I don't think it's targeted at them, but it can trivially be read as if it were. Separately, because it leans on the RFC text as it does (I am increasingly not a fan in the way it changes the meaning of those words from the RFC), someone who does look at any given line with or without context will surely not see the forest from the trees when "MUST" is the word used.

This document should cater to professional engineers because the advice it gives is valuable for anyone developing an extension, not just the open source or trivially-reached MediaWiki ecosystems. That's besides the already-provided organizations which are trivially-reached MediaWiki ecosystems and which themselves have an interest in observing these practices, yet clearly will not and do not have an interest in e.g. using WMF Gerrit.
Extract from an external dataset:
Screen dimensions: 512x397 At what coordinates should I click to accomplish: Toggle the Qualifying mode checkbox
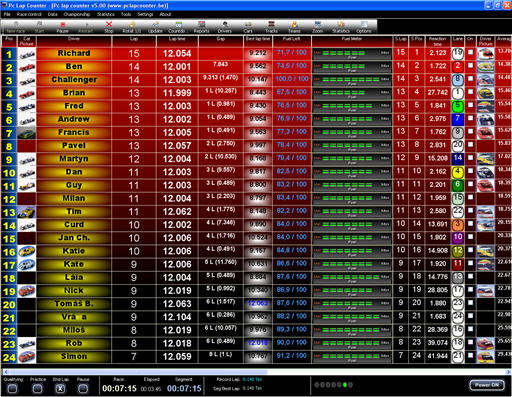coord(13,388)
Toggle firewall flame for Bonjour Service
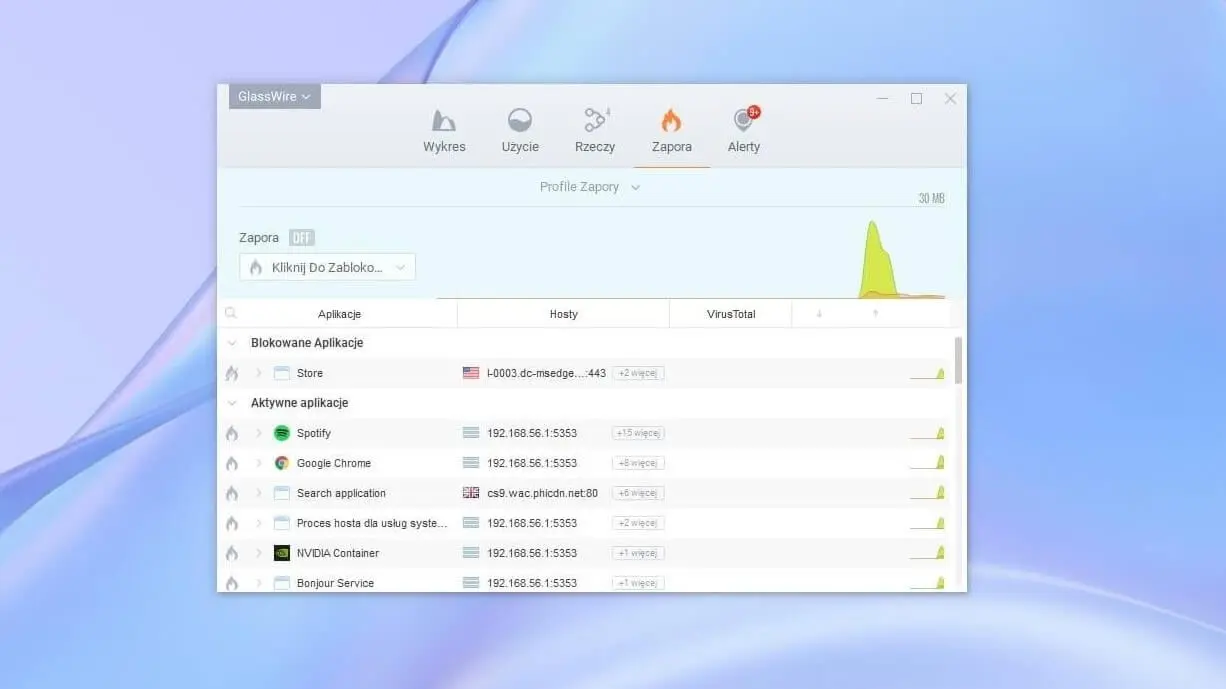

GOLD/SILVER/BRONZE, or BEST/BETTER/CONSIDER/RECOMMENDED, or similar other words would be better on that point. Remember, these are best practices.

Tgr (WMF) (talkcontribs)

+1 to MUST/SHOULD/OPTIONAL vocabulary not really being useful for general guidelines. You MUST use Phabricator and Gerrit and MUST put your classes in an src directory... or else what? Plenty of MediaWiki extension do not follow these rules; plenty of Wikimedia extensions do not follow many of the MUST rules, even. And I struggle to see what moral or legal authority anyone would have to make such declarations for plugins for a FLOSS software.

There are a few security-related points that we'd probably enforce by dissociating problematic extensions from the project or warning users against them, but everything else is a recommendation. Maybe rename it as good / great / best or something like that? (The API best practices guideline uses gold/platinum, it doesn't have a third level though.) Or preserve MUST for the few things where, if we had an extension store, we would kick an extension out of it if it violated that.

Jdforrester (WMF) (talkcontribs)

+1 to MUST/SHOULD/OPTIONAL vocabulary not really being useful for general guidelines. You MUST use Phabricator and Gerrit and MUST put your classes in an src directory... or else what?

… or else you are not compliant with this document, and we would not call your extension "best practice", as judged by the standards of the MediaWiki ecosystem.

Plenty of MediaWiki extension do not follow these rules; plenty of Wikimedia extensions do not follow many of the MUST rules, even. And I struggle to see what moral or legal authority anyone would have to make such declarations for plugins for a FLOSS software.

Indeed. Why do you think this page is claiming it has such authority?

Izno (talkcontribs)

I specifically didn't speak to the RFC language since Topic:Ugpw2635x8nzzp3z (second discussion from the bottom) is pertinent on that point.